Count up the lines below where the word "agent" shows up, and respond with the number alone.

Stored items:
= = = = = = =

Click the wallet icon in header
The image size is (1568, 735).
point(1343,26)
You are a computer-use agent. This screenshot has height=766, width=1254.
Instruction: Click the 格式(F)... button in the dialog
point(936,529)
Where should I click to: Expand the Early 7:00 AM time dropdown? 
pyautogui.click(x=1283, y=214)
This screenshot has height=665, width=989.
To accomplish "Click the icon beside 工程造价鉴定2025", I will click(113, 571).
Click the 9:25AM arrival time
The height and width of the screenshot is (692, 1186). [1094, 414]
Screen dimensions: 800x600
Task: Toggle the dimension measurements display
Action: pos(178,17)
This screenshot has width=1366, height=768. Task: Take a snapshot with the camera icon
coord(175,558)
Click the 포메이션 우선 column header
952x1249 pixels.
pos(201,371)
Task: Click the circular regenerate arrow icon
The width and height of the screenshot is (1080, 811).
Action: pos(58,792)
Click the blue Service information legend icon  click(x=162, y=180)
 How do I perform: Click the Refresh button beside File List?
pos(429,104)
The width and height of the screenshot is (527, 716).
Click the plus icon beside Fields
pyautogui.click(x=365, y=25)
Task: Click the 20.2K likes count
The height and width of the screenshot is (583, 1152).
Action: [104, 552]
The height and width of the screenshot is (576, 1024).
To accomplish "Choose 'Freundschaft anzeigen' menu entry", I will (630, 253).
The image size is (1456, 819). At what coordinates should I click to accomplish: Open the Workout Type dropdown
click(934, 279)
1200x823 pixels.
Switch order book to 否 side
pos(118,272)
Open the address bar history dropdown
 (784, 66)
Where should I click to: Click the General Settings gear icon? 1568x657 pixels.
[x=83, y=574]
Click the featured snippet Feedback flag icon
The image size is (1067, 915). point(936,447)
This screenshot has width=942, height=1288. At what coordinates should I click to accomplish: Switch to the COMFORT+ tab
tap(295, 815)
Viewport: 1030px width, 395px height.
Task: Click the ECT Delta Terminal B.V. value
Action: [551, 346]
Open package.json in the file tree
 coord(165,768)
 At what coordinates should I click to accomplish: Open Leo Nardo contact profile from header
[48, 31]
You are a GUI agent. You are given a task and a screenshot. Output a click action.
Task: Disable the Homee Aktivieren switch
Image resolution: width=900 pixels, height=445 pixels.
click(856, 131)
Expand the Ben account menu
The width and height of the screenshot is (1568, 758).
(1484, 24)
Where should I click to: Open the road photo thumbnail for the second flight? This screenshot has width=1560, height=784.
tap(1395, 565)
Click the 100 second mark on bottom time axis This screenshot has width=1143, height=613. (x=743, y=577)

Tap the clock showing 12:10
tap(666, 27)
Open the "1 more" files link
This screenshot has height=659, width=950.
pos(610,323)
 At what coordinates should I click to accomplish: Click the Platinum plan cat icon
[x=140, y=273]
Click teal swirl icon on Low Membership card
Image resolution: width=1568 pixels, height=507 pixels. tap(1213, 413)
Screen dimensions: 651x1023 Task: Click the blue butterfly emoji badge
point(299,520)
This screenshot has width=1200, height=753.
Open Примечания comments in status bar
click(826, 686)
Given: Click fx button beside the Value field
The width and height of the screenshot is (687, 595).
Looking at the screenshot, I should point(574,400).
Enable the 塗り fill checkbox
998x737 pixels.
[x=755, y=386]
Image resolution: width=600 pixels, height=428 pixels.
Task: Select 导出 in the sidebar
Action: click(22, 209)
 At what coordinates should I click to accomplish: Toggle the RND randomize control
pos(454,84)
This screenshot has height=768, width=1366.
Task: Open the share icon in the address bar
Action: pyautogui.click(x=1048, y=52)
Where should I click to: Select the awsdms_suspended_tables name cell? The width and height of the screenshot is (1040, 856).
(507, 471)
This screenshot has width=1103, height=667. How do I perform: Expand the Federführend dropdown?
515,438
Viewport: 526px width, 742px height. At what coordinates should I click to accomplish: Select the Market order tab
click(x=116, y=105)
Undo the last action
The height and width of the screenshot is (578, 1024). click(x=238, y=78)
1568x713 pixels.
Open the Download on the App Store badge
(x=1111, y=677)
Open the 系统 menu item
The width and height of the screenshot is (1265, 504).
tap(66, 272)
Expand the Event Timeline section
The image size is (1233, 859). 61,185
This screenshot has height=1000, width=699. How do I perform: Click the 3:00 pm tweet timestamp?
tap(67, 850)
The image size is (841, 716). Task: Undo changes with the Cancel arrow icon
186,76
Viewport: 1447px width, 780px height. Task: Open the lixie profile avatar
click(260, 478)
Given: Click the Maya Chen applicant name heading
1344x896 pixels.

= = = = = = =

Answer: 2